Language mystery: Maschinenübersetzung

Showing posts with label Maschinenübersetzung. Show all posts

Wednesday, 12 October 2016

“We ran out of legs”

This sentence appeared this week in an Internet newspaper report. How would you translate it into other languages? Surely it can't be that difficult! Every word is short, and I'm sure you had no difficulty understanding any of the words. So what is the speaker trying to tell us?

I looked at various on-line machine translation engines to see how they would translate it into my second language, German.

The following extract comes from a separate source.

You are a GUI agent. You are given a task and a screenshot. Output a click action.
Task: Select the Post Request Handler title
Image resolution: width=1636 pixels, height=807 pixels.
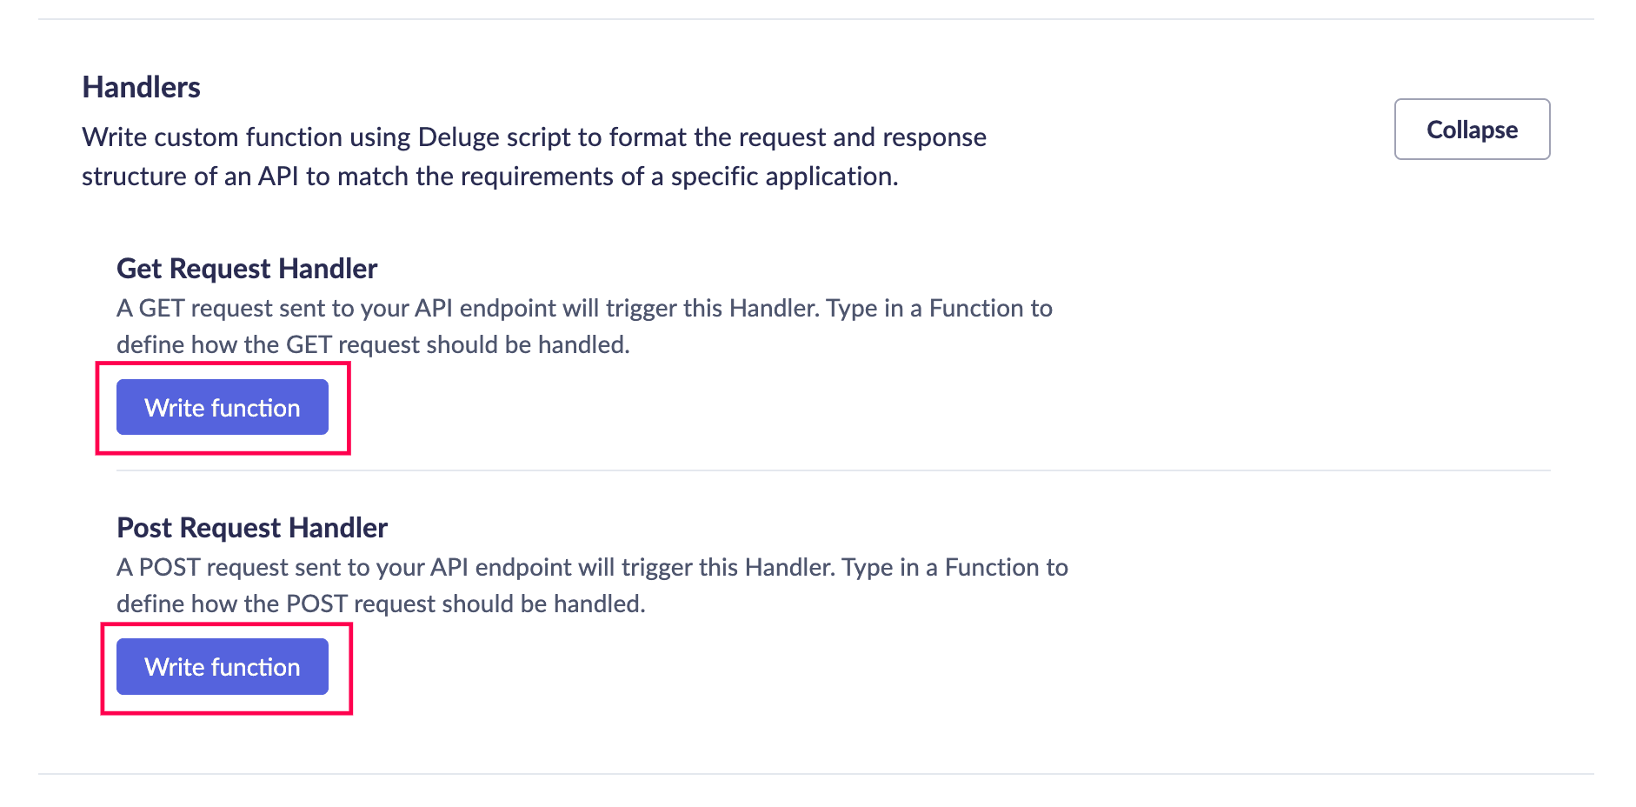[252, 528]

I entered the English sentence “We ran out of legs." and found four different suggestions:
Wir liefen aus Beinen (Google Translate)
Wir rannten aus Beinen (Microsoft Translation)
Wir sind an Beinen knapp geworden (Promt online translator)
Wir hatten keine Beine mehr (Systranet)

So Google and Microsoft seem to think that Beinen (legs) is a place and that we left this place by running. Promt thinks that there is a shortage in the supply of legs, and Systranet says “We had no legs left”. I looked at a few other on-line translation websites, but I found that they had simply copied from one or more of the above sites.

Time for some context?
I found the above sentence in a BBC report on Tuesday's football match between Germany and Northern Ireland. The sentence was a quote from the Northern Ireland Manager Michael O'Neill: “In the last 20 minutes of the first half we had opportunities on the counter-attack and we could possibly have done a little bit better with those. We ran out of legs a little bit to threaten them.” So in context he is saying: our legs were tired, we weren't fit enough, we couldn't run fast enough. And it turns out that one of the on-line translations would actually work in a translation of the report (the one by Systranet), although in this case I suspect that this was more by accident than by design.

Easy if you know how?
Would you have understood the sentence from the outset if I had given you the context? I'm sure most of my readers would have had no problem, although some familiarity with football jargon (in this case the frequent metaphorical use of “legs”) would be helpful. But how would you fare if a report on a football match told you that one team had “parked the bus”? Or if the German report on the same game spoke of “Beton anmischen” (mixing concrete)? Would you instantly recognise that these images denote a densely packed defensive approach to the game? And how well would you understand the use of the word “leg” in another sporting context, such as cricket (leg before, leg sweep, leg spin, leg slip, leg side, short fine leg, leg boundary)?

The lesson for today
This very simple example sentence tells us a few things about translation.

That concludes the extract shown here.